WHAT IS BEING ASKED -
In the entries below, find the line with "Tap the chevron next to NPCS2.0" and the line with "You are a computer-use agent. 1053x528"; give again those lines and every line between them, exactly.
▶
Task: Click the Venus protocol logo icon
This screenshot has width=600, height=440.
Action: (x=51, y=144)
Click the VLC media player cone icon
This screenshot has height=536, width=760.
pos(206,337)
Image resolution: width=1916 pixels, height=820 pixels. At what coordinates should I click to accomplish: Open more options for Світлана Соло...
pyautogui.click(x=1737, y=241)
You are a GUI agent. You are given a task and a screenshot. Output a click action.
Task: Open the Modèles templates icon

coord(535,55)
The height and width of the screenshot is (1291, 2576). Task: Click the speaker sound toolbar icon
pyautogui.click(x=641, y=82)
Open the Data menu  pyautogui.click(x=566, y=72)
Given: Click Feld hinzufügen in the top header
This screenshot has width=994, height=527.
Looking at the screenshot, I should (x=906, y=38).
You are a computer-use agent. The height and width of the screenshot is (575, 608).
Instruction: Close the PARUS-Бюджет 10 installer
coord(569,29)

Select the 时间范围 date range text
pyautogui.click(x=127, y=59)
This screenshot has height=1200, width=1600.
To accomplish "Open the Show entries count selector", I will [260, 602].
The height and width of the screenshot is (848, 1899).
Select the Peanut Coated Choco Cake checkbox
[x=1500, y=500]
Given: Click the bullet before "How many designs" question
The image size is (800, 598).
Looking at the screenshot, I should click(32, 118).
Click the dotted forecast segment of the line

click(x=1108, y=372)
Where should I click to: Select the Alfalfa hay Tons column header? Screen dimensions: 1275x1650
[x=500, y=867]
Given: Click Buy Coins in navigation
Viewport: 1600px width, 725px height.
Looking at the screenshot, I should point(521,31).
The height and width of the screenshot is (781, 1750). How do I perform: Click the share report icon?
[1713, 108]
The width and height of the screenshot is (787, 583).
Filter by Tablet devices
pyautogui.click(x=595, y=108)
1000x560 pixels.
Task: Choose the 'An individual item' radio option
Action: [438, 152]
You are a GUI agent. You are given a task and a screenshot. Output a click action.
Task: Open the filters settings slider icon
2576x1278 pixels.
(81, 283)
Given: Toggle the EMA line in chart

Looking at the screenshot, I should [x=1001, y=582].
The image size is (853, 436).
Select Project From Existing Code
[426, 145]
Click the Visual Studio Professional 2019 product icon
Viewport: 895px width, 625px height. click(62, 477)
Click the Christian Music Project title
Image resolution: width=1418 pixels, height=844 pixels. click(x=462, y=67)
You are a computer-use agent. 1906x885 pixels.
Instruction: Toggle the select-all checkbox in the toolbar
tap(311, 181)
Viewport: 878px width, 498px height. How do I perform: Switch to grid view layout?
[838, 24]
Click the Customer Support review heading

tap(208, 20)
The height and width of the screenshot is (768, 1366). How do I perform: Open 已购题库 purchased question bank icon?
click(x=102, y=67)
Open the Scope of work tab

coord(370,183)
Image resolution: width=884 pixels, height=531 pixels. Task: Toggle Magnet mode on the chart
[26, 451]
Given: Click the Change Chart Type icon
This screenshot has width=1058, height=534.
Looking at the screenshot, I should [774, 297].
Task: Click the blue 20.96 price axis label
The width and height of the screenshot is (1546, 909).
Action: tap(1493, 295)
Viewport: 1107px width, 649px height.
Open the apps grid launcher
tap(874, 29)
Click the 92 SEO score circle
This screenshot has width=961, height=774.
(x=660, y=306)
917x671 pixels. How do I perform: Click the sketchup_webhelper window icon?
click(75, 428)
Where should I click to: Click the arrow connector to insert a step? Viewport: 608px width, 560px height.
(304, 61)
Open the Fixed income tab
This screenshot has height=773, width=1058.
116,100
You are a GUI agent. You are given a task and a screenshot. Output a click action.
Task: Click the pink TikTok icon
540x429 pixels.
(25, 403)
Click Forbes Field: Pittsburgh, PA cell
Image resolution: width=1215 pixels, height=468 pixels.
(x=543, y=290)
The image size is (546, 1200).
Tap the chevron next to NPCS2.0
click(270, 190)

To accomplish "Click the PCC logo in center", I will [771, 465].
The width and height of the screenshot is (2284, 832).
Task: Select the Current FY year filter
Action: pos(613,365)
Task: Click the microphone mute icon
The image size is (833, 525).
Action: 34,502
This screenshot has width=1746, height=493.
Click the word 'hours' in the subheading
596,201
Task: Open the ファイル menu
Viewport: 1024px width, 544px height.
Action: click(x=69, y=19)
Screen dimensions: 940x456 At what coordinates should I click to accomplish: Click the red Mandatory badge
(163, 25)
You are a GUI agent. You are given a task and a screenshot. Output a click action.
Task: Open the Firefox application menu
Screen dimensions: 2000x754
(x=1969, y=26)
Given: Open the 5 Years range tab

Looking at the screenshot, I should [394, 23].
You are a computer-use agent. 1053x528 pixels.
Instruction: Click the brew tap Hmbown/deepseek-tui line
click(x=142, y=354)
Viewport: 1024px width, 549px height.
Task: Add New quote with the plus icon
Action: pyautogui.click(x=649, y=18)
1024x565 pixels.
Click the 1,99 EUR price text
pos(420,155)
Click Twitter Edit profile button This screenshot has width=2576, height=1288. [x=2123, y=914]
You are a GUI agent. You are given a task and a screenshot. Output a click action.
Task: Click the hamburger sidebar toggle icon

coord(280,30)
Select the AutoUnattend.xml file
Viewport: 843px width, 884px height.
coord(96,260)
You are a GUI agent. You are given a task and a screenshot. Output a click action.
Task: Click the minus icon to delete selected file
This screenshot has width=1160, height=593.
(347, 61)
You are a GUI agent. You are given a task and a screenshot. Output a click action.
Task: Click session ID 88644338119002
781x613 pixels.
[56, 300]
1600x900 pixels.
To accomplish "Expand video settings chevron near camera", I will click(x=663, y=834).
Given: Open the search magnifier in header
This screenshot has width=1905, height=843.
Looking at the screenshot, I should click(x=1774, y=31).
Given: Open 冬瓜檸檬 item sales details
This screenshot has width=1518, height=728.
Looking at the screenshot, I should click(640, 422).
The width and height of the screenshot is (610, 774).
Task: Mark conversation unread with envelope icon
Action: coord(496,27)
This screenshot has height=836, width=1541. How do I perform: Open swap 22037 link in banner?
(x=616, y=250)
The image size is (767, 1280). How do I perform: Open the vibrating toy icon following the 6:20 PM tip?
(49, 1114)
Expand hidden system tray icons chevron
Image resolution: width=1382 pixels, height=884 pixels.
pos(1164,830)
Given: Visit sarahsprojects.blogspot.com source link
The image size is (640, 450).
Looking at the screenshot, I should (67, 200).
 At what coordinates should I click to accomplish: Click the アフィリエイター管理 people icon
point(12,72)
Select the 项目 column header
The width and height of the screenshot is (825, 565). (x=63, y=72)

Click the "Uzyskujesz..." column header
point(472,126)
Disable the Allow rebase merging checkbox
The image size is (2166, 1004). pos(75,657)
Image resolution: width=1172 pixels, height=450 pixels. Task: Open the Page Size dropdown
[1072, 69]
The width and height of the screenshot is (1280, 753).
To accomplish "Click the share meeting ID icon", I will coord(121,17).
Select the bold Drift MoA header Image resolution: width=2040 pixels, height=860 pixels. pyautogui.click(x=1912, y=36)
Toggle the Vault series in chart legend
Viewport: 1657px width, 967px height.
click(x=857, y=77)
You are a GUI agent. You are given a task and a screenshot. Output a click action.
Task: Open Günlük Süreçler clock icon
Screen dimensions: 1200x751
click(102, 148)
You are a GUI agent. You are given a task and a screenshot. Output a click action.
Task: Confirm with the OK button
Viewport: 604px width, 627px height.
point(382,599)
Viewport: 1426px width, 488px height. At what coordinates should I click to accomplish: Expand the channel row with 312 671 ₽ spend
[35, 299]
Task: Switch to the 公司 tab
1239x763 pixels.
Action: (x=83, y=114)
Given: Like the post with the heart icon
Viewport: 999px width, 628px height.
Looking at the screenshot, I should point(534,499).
◀
YOUR SOLUTION -
Tap the chevron next to NPCS2.0
click(270, 190)

To accomplish "Click the PCC logo in center", I will [771, 465].
The width and height of the screenshot is (2284, 832).
Task: Select the Current FY year filter
Action: pos(613,365)
Task: Click the microphone mute icon
The image size is (833, 525).
Action: 34,502
This screenshot has width=1746, height=493.
Click the word 'hours' in the subheading
596,201
Task: Open the ファイル menu
Viewport: 1024px width, 544px height.
Action: click(x=69, y=19)
Screen dimensions: 940x456 At what coordinates should I click to accomplish: Click the red Mandatory badge
(163, 25)
You are a GUI agent. You are given a task and a screenshot. Output a click action.
Task: Open the Firefox application menu
Screen dimensions: 2000x754
(x=1969, y=26)
Given: Open the 5 Years range tab

Looking at the screenshot, I should [394, 23].
You are a computer-use agent. 1053x528 pixels.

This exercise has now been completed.